▸ **TASK ITEM**
Set down the entries below exactly; drop the pictures.

━━━━━ STUDY MATERIAL

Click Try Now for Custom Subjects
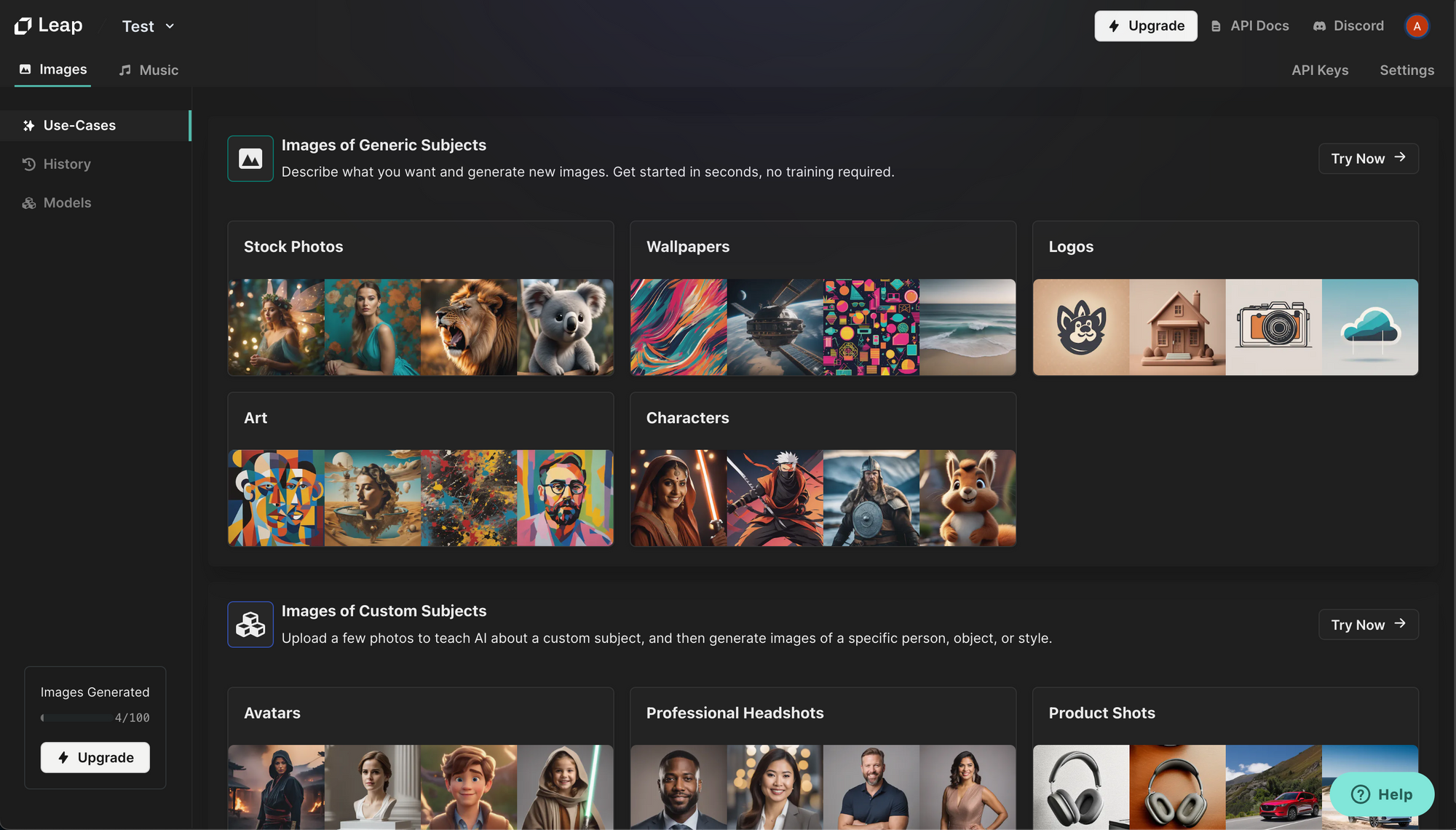This screenshot has height=830, width=1456. coord(1368,625)
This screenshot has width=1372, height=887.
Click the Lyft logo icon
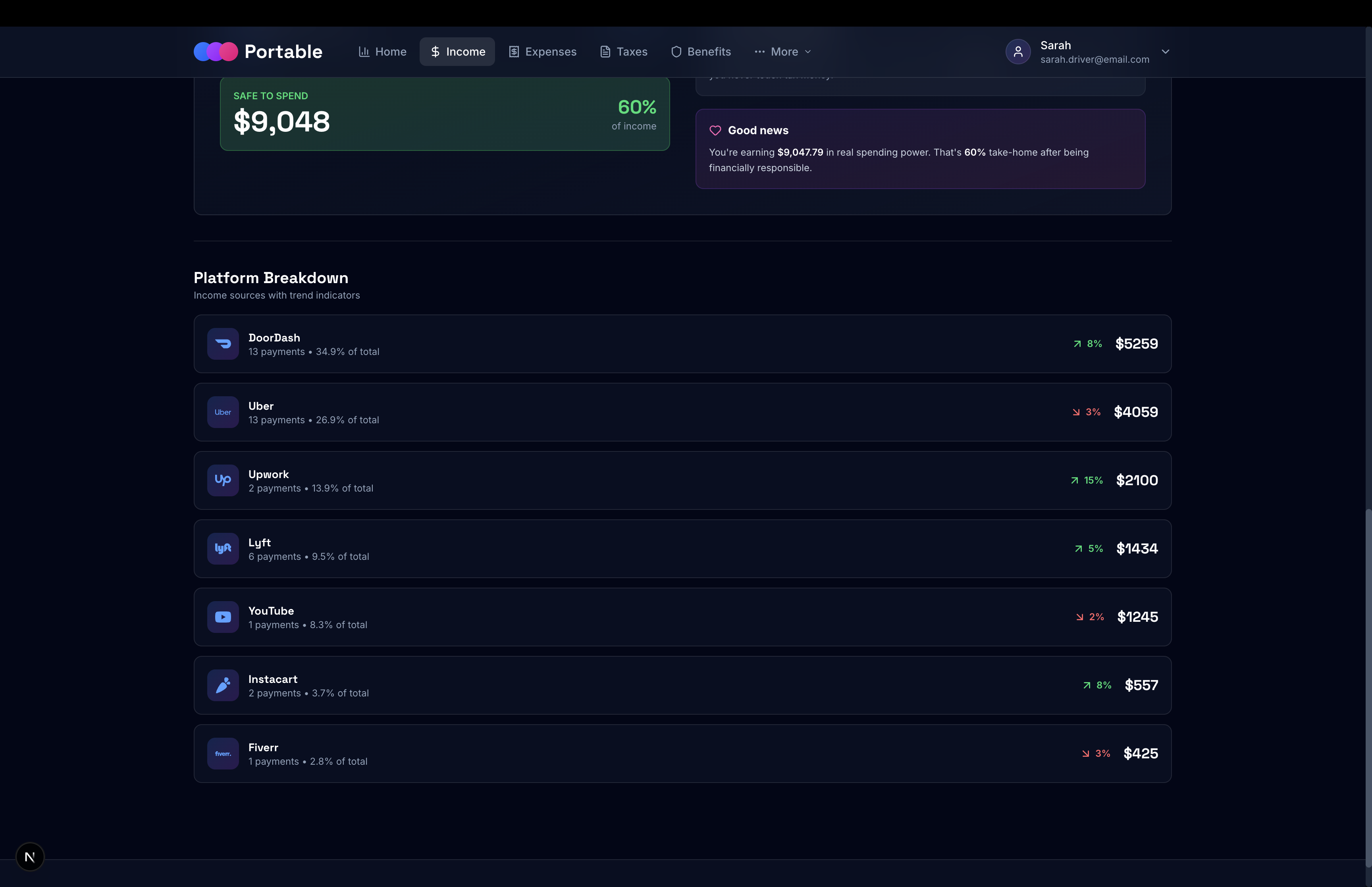(223, 549)
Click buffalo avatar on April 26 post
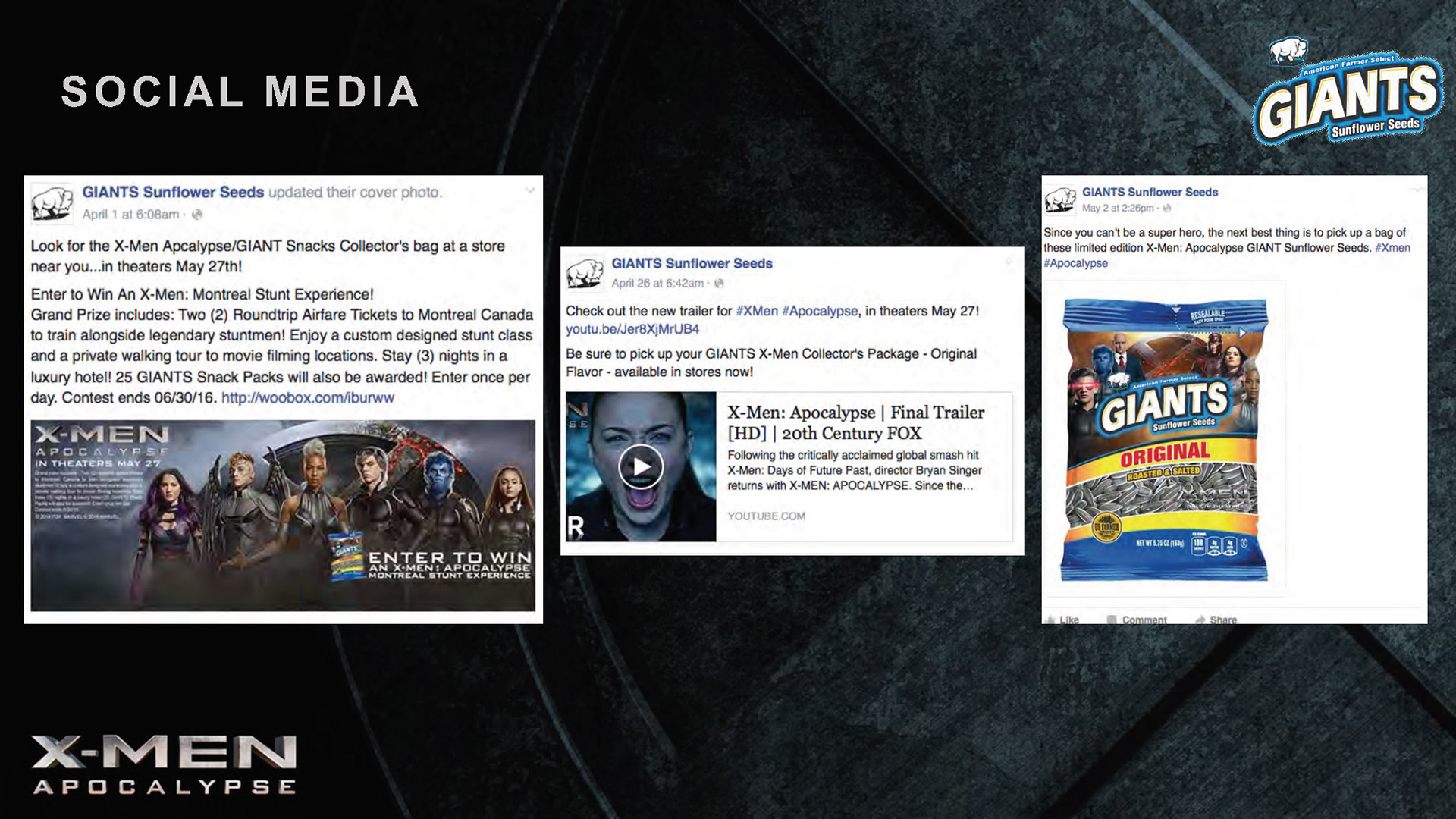 [585, 274]
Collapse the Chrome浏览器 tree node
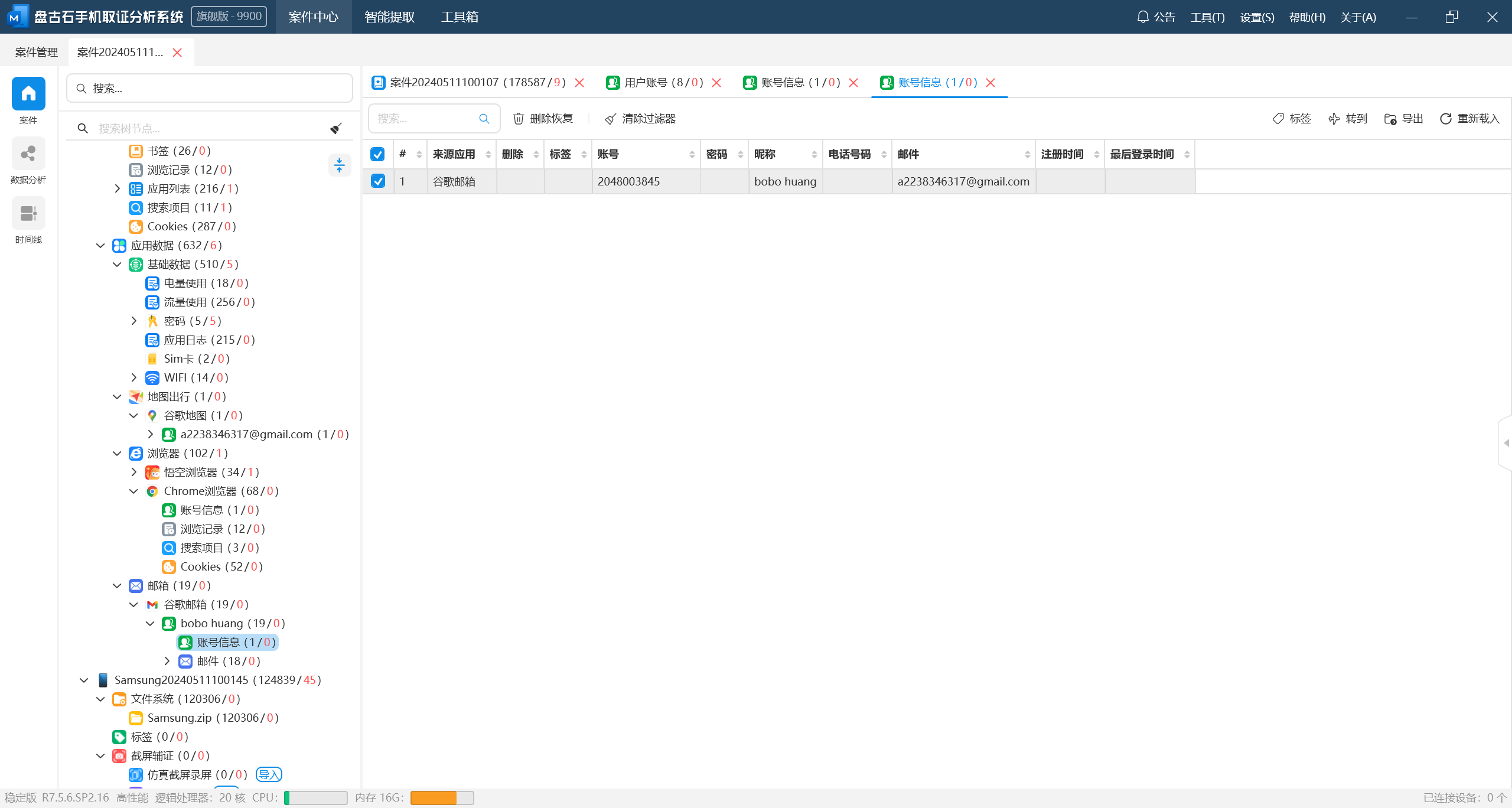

━━━━━━━━━━

▸ **SOLUTION**
Click Try Now for Custom Subjects
This screenshot has height=830, width=1456. coord(1368,625)
This screenshot has width=1372, height=887.
Click the Lyft logo icon
(223, 549)
Click buffalo avatar on April 26 post
 [585, 274]
Collapse the Chrome浏览器 tree node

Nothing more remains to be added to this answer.